> _Task instructions_
Determine how many lines in the entries below include "home". The reply should be that number and nothing else.

> _Records for this task_
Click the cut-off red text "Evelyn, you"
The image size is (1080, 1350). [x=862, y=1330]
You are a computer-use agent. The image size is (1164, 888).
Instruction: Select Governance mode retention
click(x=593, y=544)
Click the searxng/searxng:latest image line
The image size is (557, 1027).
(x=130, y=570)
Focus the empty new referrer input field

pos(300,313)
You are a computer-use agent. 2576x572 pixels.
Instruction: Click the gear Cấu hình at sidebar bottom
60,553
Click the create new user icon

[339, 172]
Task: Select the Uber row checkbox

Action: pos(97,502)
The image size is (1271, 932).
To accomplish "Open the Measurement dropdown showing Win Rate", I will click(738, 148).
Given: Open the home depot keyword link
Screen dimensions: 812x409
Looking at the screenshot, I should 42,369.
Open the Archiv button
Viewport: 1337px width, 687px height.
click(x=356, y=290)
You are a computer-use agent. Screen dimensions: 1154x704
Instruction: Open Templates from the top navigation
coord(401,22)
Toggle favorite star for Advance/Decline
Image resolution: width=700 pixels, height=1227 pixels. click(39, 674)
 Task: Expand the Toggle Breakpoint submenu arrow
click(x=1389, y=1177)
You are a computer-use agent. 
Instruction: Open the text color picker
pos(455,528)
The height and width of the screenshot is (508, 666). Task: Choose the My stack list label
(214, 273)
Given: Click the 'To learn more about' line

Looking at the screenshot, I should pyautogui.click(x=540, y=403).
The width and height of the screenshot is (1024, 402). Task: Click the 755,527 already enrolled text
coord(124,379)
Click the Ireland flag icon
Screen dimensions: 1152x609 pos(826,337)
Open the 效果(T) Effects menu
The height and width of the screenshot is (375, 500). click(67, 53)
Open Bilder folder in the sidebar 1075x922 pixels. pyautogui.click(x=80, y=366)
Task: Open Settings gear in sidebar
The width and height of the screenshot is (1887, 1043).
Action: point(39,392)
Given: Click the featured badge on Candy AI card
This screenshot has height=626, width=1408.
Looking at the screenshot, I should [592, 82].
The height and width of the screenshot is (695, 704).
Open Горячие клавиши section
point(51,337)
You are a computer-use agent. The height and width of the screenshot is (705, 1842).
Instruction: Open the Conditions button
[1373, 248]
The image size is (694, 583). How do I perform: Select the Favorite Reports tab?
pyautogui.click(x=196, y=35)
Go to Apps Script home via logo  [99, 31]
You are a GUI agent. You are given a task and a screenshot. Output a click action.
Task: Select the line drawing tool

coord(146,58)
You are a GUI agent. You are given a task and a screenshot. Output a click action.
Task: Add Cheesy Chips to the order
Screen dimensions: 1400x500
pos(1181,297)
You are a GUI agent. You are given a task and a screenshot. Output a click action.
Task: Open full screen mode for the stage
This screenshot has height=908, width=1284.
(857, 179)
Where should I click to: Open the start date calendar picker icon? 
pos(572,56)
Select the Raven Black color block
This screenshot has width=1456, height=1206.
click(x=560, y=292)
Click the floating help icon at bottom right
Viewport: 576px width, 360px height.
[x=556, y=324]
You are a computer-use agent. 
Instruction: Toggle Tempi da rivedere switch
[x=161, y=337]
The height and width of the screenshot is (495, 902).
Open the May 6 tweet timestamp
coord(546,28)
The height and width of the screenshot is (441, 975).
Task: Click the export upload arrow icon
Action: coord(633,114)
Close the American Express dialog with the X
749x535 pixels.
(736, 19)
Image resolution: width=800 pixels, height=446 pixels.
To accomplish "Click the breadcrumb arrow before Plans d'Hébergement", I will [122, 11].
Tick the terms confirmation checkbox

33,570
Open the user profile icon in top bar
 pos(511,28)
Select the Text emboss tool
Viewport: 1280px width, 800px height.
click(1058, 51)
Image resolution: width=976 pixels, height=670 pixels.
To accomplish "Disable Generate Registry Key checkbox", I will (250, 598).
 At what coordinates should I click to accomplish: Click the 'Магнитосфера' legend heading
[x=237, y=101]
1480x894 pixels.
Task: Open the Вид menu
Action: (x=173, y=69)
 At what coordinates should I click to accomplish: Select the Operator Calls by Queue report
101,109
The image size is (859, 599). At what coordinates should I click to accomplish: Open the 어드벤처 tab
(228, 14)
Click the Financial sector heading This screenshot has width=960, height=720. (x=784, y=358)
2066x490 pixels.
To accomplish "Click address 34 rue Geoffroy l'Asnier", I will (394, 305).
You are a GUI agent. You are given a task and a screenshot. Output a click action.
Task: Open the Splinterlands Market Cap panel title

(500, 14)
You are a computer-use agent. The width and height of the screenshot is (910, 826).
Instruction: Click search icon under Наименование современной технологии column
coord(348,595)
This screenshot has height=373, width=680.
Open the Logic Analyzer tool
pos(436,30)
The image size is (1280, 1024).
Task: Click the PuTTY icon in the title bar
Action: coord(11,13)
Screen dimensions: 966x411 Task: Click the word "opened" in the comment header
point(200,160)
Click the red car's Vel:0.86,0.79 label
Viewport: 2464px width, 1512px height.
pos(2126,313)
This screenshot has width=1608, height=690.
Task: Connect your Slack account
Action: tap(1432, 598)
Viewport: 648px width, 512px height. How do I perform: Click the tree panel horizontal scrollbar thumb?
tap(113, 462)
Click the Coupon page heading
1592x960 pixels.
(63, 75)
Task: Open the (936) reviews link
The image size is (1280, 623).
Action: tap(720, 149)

> _Solved exercise_
2